Menora is a suburb of Perth, Western Australia. Its local government area is the City of Stirling.

In 1954, with the establishment of official suburban boundaries, the new offshoot from Mount Lawley was named Menora in honour of an old theatre of that name which was located within its borders. Further support for the name was provided by the local Jewish community for whom the Menorah holds special significance. From an aerial point of view, a section of the roads are shaped like the Menorah.

Menora is home to a large Jewish community (8.1%), the heart of which is the Perth Hebrew Congregation. It is close to the Carmel Jewish School and other Kosher facilities like the Kosher Food Centre in Menora and the Kosher Besh Fresh cafe.

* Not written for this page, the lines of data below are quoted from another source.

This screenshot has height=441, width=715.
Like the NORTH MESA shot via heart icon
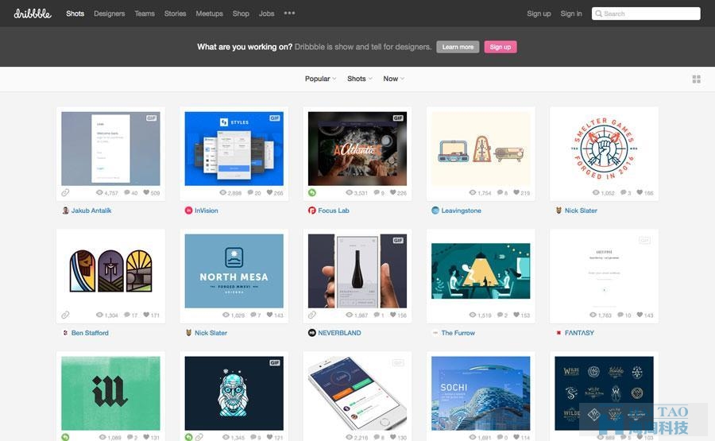[269, 315]
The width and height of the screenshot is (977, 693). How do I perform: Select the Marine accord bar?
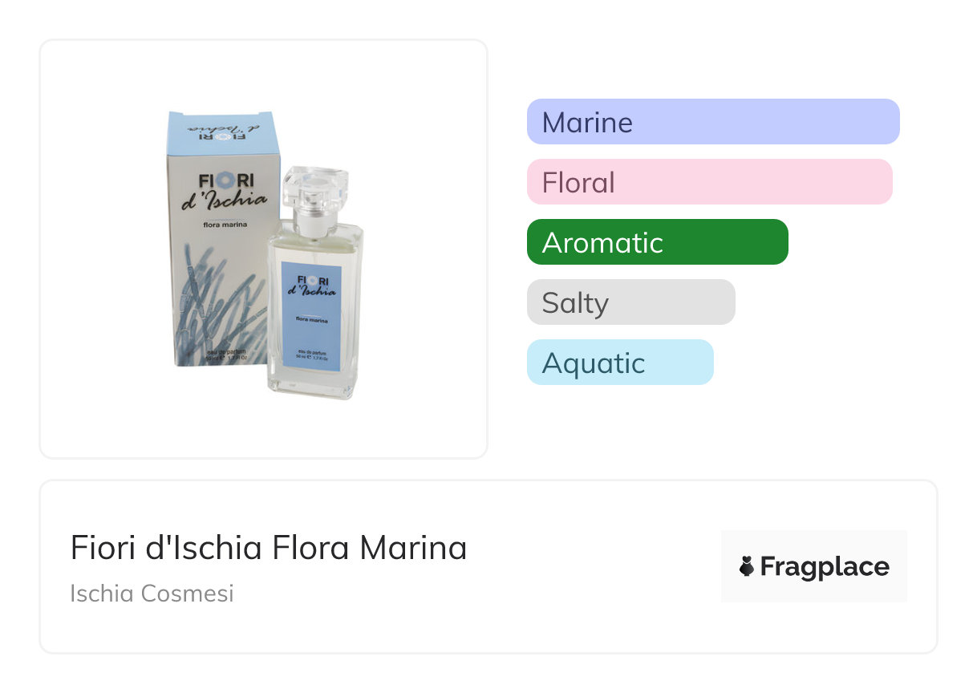click(712, 122)
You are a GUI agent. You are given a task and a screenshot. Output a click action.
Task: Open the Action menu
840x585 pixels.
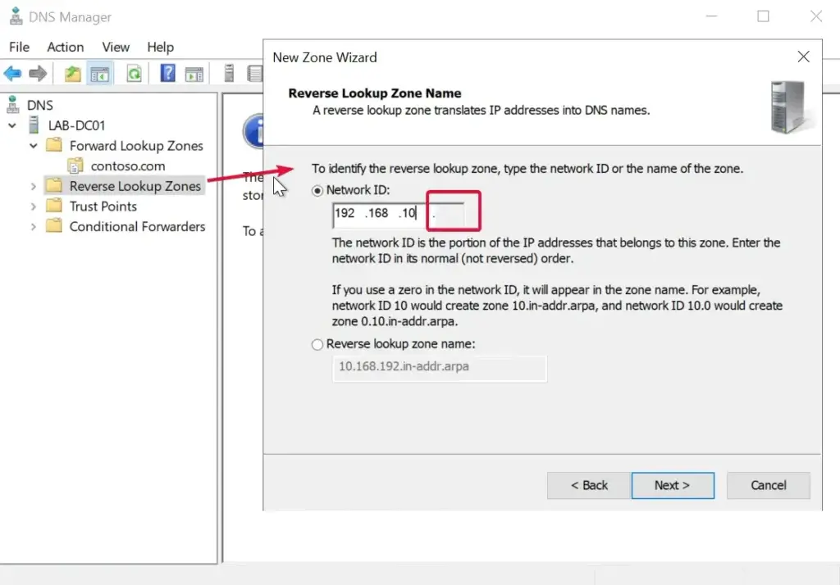pyautogui.click(x=65, y=47)
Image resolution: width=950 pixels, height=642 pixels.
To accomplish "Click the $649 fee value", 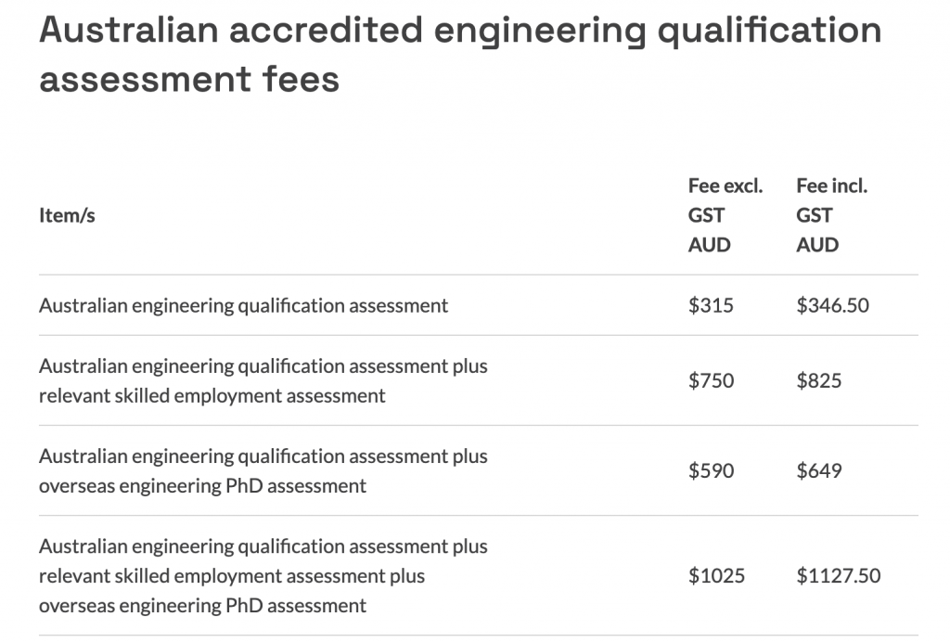I will [x=819, y=470].
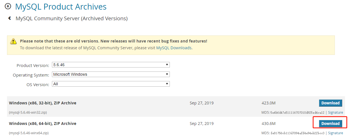Viewport: 352px width, 139px height.
Task: Click the MySQL Product Archives heading
Action: pyautogui.click(x=61, y=6)
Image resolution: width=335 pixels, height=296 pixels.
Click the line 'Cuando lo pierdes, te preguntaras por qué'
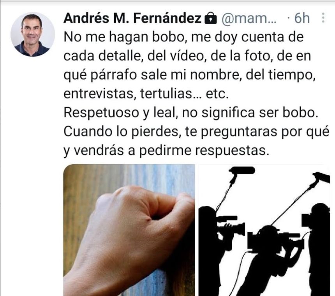tap(196, 132)
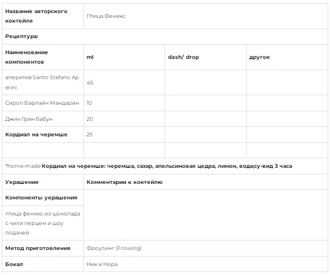330x275 pixels.
Task: Select 'Сироп Барлайн Мандарин' ingredient
Action: [x=42, y=103]
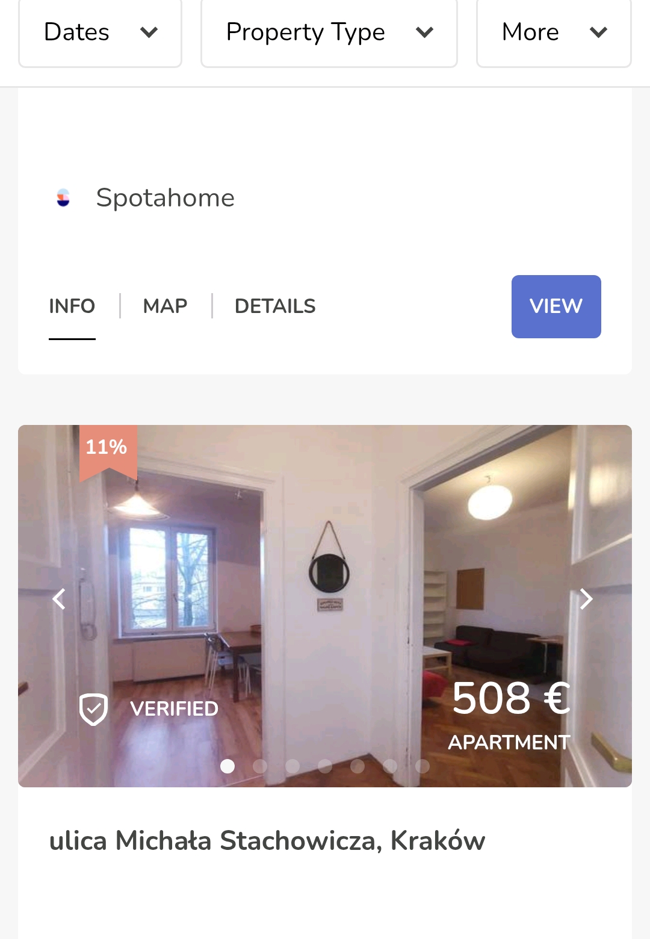Click the verified shield icon

tap(93, 709)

The median weekly family income from the 2016 census data in Menora (State Suburbs) was $2,493 (as compared with $1,910 for the whole of Western Australia and $1,734 for the whole of Australia). Of occupied private dwellings in Menora, 38.9% were owned outright, 23.2% were owned with a mortgage and 14.9% were rented. Of all households, 60.8% were family households, 37.5% were single person households and 1.7% were group households.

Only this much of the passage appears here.